Discussion in 'Sony Programming and Development' started by sp193, Apr 2, 2016.

  1. sp193

    sp193 Site Soldier

    Joined:
    Mar 28, 2012
    Messages:
    2,217
    Likes Received:
    1,052
    Hi all,

    Over the past months, I have been trying to complete support for the MIPS R5900 (the Emotion Engine) within GCC. With the help of the folks there, I've been able to add support for the 2nd integer arithmetic pipeline, MMI, and provide 128-bit loads and stores to boost memory-copying operations.

    However, there is one part that I haven't figured out how to implement yet: support for the FPU. Regardless of how I do it, GCC doesn't seem to want to use the newly-added FPU accumulator register (and hence the new instruction patterns).

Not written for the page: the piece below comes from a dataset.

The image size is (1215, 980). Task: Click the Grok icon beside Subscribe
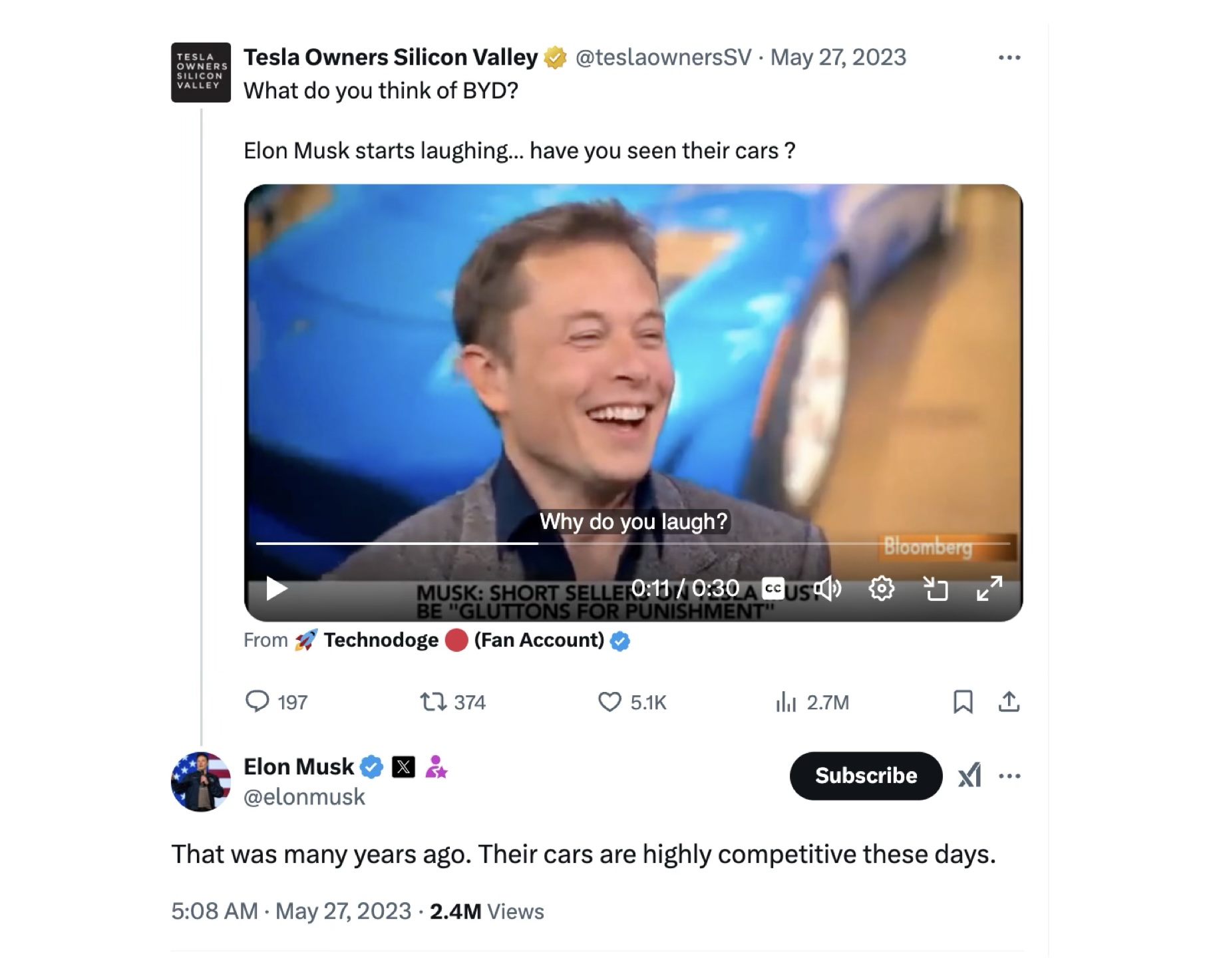tap(969, 776)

    The homebrew EE GCC v3.2.2 port has no support for the FPU instructions, despite what its README file says. I don't have access to a working installation of other EE GCC compiler (official or not), so I don't have any idea whether this can even be implemented or how it can be done.

    Does anyone know whether SONY ever supported the FPU in its official EE GCC compilers? I am not only referring to the one used for developing games, but the one that came with PS2Linux. The documentation doesn't seem to mention this.

    Thanks in advance!

    EDIT: It probably isn't possible because there is no way to preserve the content of $ACC. As a result, other threads and interrupt handlers are able to overwrite its content, in the middle of a chain of MADDs or MSUBs. Hence it is unlikely that SONY would have supported it within GCC.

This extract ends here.